Take the lines below from the first through the one that contains "291x408 pixels." and copy them exactly.
══ Dataset records ══
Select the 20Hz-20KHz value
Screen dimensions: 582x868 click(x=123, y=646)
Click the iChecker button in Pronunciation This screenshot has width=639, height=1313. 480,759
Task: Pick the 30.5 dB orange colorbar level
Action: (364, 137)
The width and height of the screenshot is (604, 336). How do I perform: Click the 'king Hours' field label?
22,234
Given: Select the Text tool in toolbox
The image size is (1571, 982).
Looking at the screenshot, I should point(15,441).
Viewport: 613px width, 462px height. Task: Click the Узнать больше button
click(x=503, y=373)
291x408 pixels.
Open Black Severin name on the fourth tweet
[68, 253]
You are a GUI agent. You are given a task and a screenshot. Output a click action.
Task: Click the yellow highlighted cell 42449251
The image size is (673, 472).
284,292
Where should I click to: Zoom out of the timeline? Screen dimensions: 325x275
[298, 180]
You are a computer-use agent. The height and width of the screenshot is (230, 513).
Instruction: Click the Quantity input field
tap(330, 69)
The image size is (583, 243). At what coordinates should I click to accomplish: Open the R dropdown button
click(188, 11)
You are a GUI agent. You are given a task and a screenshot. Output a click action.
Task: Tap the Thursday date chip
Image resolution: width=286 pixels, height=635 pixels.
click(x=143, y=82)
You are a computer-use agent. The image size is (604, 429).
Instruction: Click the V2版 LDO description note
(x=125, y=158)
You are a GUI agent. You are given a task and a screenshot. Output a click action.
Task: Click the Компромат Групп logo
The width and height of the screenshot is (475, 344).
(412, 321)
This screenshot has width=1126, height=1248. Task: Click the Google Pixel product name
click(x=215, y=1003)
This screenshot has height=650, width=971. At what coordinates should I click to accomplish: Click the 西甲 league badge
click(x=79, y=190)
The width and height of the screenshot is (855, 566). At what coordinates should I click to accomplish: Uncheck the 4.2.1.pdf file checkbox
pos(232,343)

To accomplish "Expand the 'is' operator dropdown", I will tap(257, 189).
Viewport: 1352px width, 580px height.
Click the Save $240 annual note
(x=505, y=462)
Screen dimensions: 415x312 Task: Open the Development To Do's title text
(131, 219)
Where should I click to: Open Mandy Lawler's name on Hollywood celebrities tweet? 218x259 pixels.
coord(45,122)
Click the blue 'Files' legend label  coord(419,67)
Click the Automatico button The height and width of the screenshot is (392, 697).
═══
Answer to this problem:
Select the 20Hz-20KHz value
Screen dimensions: 582x868 click(x=123, y=646)
Click the iChecker button in Pronunciation This screenshot has width=639, height=1313. 480,759
Task: Pick the 30.5 dB orange colorbar level
Action: (364, 137)
The width and height of the screenshot is (604, 336). How do I perform: Click the 'king Hours' field label?
22,234
Given: Select the Text tool in toolbox
The image size is (1571, 982).
Looking at the screenshot, I should point(15,441).
Viewport: 613px width, 462px height. Task: Click the Узнать больше button
click(x=503, y=373)
291x408 pixels.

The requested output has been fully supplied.